# Do you have any subverted creatures?



## Peregrine (Nov 21, 2017)

What animal or humanoid mythical creature or creature of your own imagination have you subverted in:
- appearance
- different powers and weaknesses
- society/culture (if it is not a animal)
- abandoning common clichés and stereotypes (ex. vampires are repelled by garlic)
- non-conformity (ex. unicorns don't always have to be white)
- other subverted things


----------



## TheCrystallineEntity (Nov 22, 2017)

In my second book, there is mention of a race of dragons that live underground. 
In my fifth book [made of short stories], one of the stories features a reverse werewolf [wolf for 27 days of the month, human for three when the moon is full].


----------



## DragonOfTheAerie (Nov 22, 2017)

TheCrystallineEntity said:


> In my second book, there is mention of a race of dragons that live underground.
> In my fifth book [made of short stories], one of the stories features a reverse werewolf [wolf for 27 days of the month, human for three when the moon is full].



Haha! Reverse werewolf...I love that.


----------



## TheCrystallineEntity (Nov 22, 2017)

^He uses the opportunity when in human form to find a hidden village populated by other weird or magical creatures/beings.


----------



## shangrila (Nov 26, 2017)

I have feathered dragons in one of my WIP. They're also titanic creatures, the size of small mountains.

I also tried (and kind of failed) to come up with my own spin on vampires and werewolves. Both transformed; vampires into reptilian creatures and "werewolves" into something closer to a very large, very hairy gorilla. That was fine, more or less, but I wanted a third type to create a trifecta of sorts that I couldn't get to work. I even had a thread on here about it IIRC and while there were some good ideas (as always) nothing really stuck.


----------



## DragonOfTheAerie (Nov 26, 2017)

shangrila said:


> I have feathered dragons in one of my WIP. They're also titanic creatures, the size of small mountains.
> 
> I also tried (and kind of failed) to come up with my own spin on vampires and werewolves. Both transformed; vampires into reptilian creatures and "werewolves" into something closer to a very large, very hairy gorilla. That was fine, more or less, but I wanted a third type to create a trifecta of sorts that I couldn't get to work. I even had a thread on here about it IIRC and while there were some good ideas (as always) nothing really stuck.



I have feathery dragons! Mine range from sparrow-sized to a ridable size. The biggest is maybe comparable to the Monstrous nightmare in HTTYD, nothing like Temeraire dragons or those in LOTR.


----------



## DragonOfTheAerie (Nov 26, 2017)

As for subverting creatures, I did somewhat of a subversion of zombies in my WIP. The condition is caused by addiction to a drug and zombies are mostly sad, placid creatures except for when they're withdrawing. In which case they do grow violent and supernaturally strong. 

I also have were-creatures, which turn into various animals. One important character is a weredog, and not dangerous (but badly behaved) while transformed.


----------



## Albatross (Dec 16, 2017)

For me, vampires get an infection in their magical essence, which gives them some abilities and disabilities along with turning there skin pale and there eyes a strange, red glowing colour


----------



## Annoyingkid (Dec 17, 2017)

Rather than being close to nature, the spirit of the Earth is actually gets angry with the elves in my setting for making homes inside trees,  Even though only  one state does that.

--------------------

_Work order_: Can you copy the forum thread on subverted creatures word for word, from "I also have" up to and including "(Dec 16, 2017)"?

_Data excerpt_:
--------------------

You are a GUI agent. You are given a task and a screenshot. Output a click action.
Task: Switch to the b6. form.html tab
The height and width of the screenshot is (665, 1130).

--------------------

_Output of the task_:
I also have were-creatures, which turn into various animals. One important character is a weredog, and not dangerous (but badly behaved) while transformed.


----------



## Albatross (Dec 16, 2017)